**WORK REQUEST**
Pictures must not appear in the copy. Set down exactly the line with "Task: Expand second" and each line after it through the end of the data below.

━━━━━ SUPPLIED DATA

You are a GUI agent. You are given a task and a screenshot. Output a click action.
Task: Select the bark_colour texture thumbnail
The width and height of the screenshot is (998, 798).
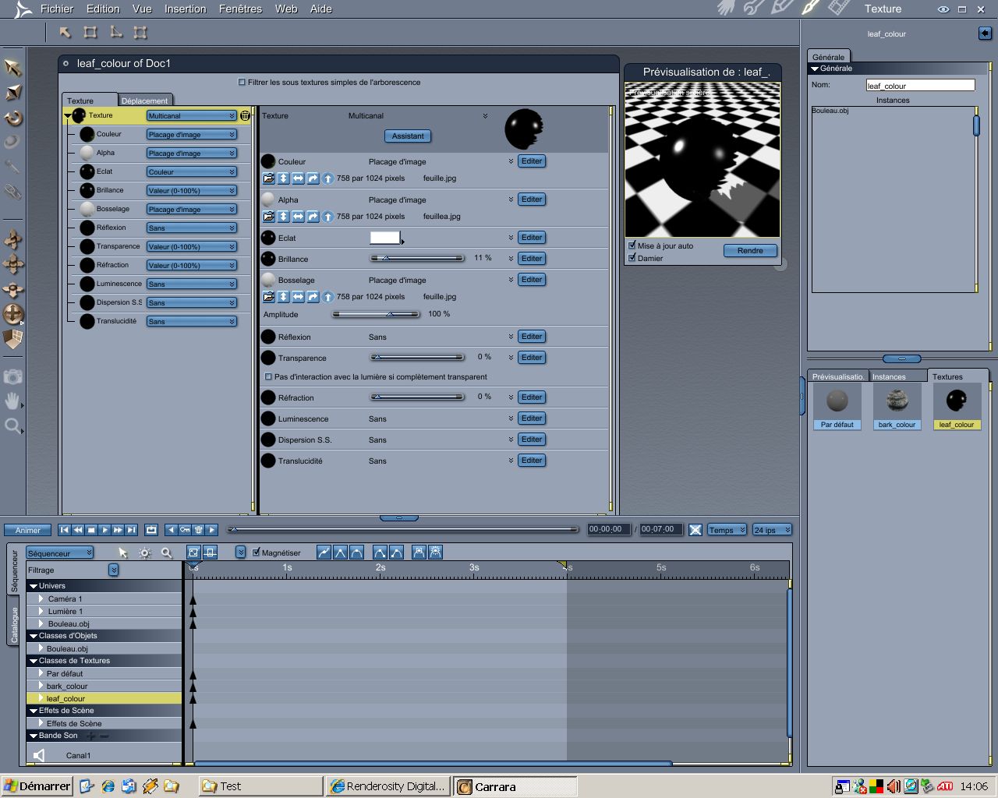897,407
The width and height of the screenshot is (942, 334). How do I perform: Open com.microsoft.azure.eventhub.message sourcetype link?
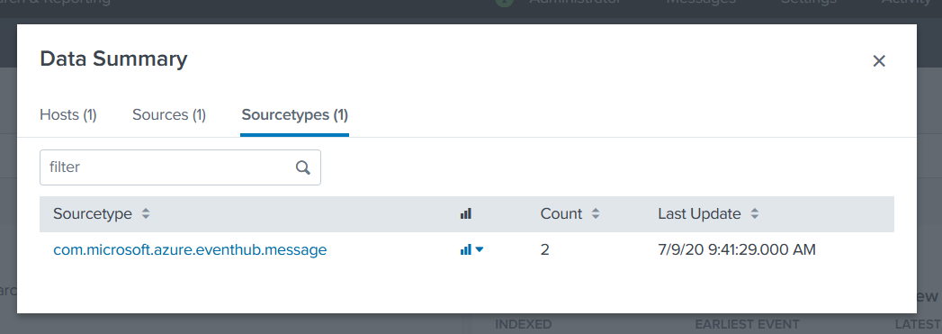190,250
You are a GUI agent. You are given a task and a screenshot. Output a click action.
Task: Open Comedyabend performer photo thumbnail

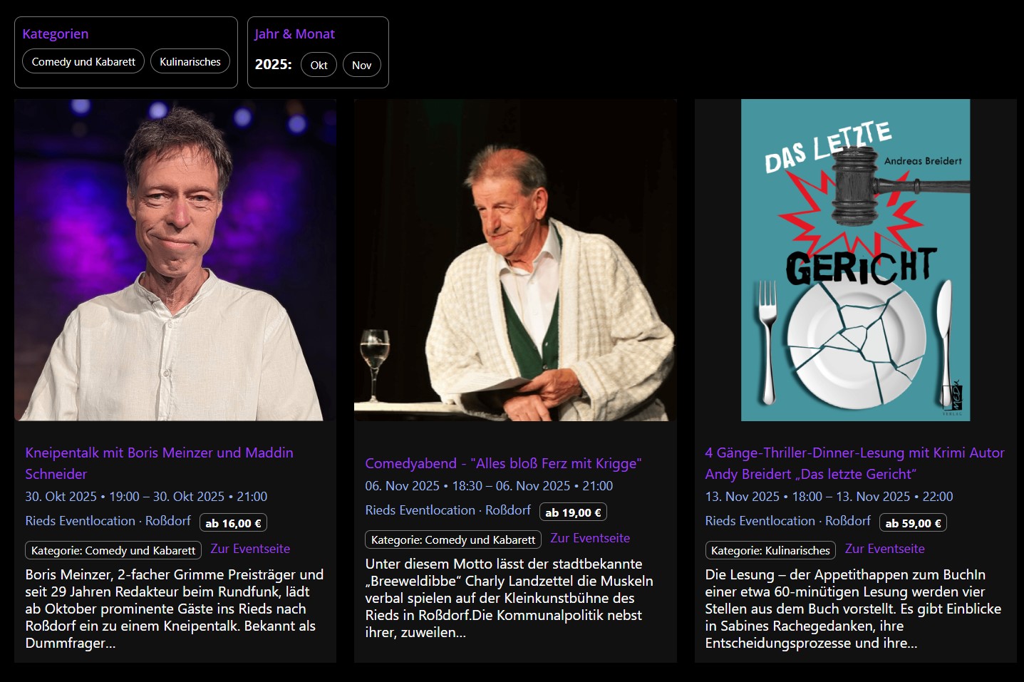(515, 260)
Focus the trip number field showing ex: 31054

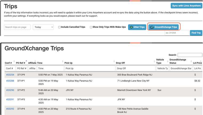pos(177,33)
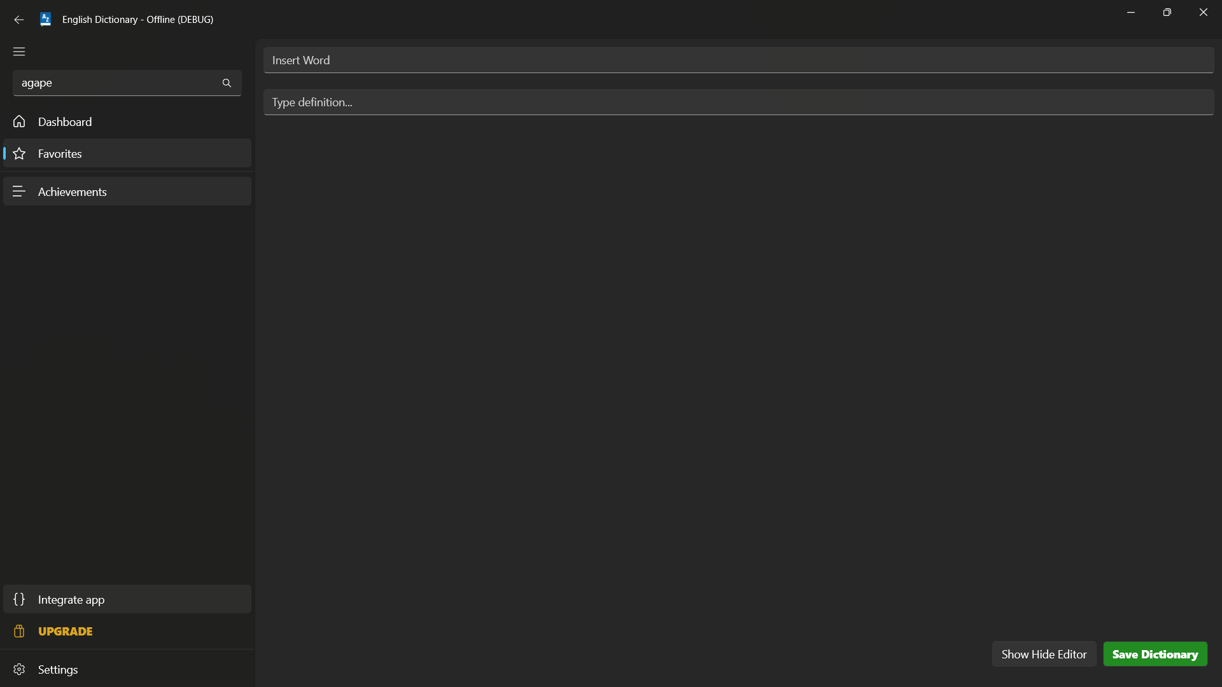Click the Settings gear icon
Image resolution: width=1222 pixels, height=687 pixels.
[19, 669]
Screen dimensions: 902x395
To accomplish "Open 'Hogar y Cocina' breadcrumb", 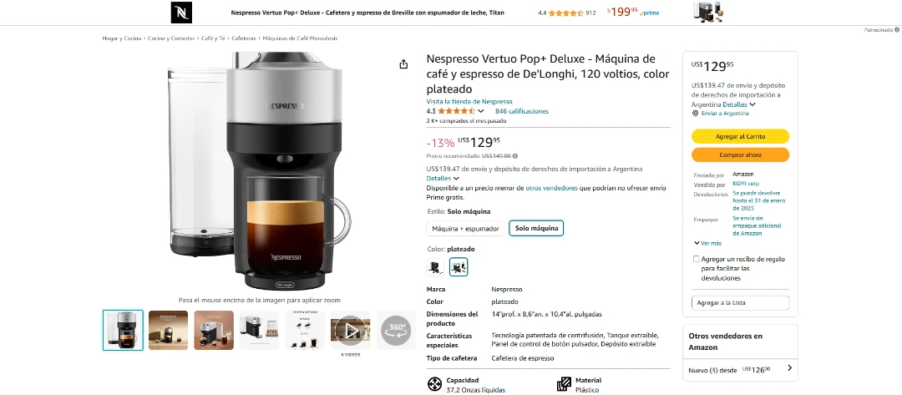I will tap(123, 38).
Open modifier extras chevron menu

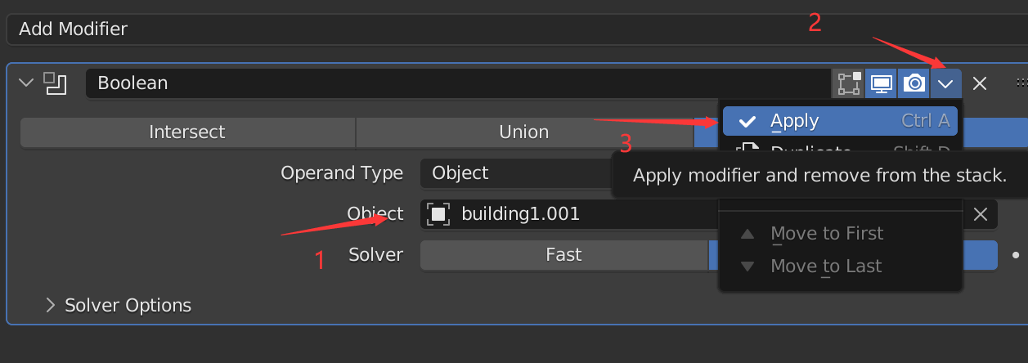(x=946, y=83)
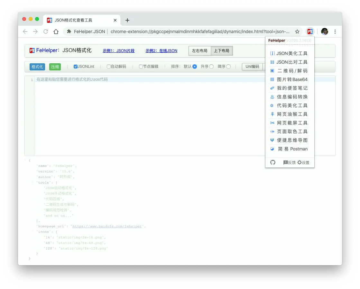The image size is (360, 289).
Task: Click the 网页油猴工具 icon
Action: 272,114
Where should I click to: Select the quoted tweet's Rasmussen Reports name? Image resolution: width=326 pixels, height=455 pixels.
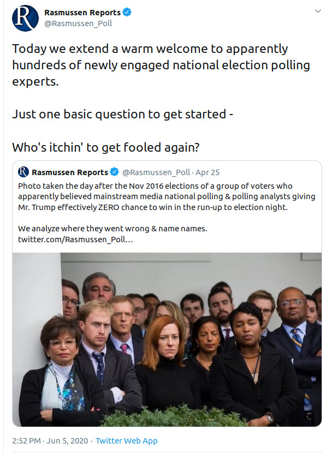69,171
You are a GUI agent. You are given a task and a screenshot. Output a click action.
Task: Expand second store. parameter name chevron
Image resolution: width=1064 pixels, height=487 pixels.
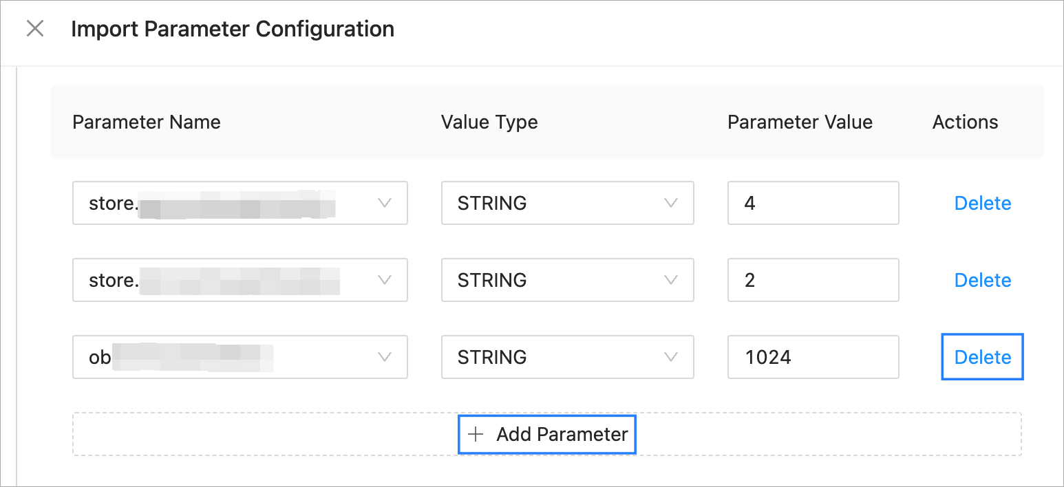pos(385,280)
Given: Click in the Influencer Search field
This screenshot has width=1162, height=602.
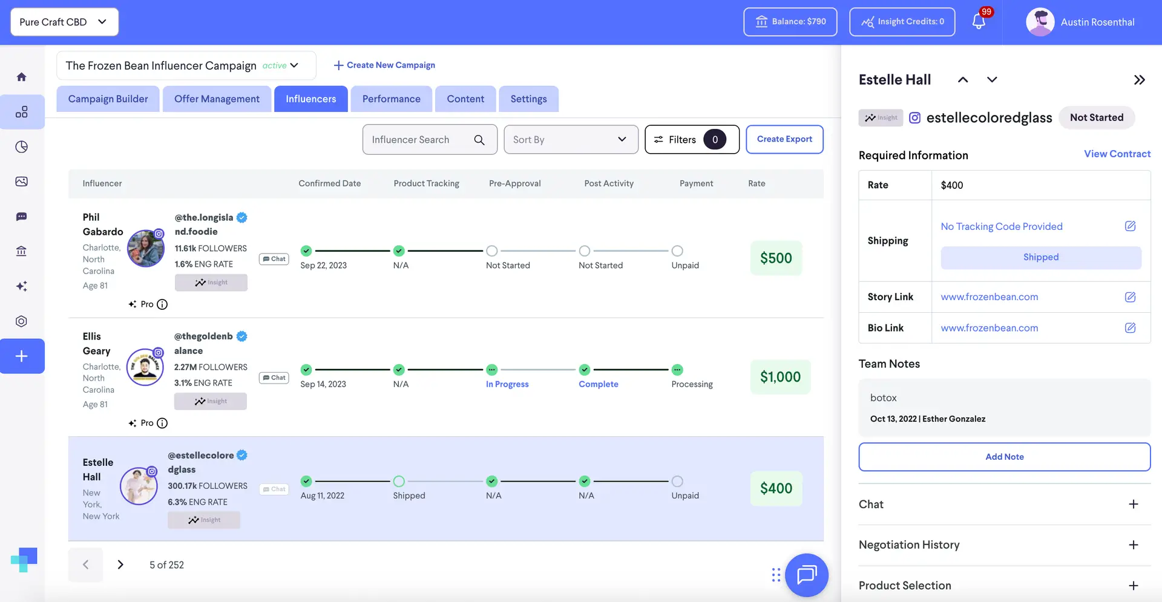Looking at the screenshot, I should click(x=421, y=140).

━━━━━━━━━━

**TASK RESULT**
Task: Expand second store. parameter name chevron
Image resolution: width=1064 pixels, height=487 pixels.
pos(385,280)
Given: Click in the Influencer Search field
This screenshot has width=1162, height=602.
Looking at the screenshot, I should click(x=421, y=140).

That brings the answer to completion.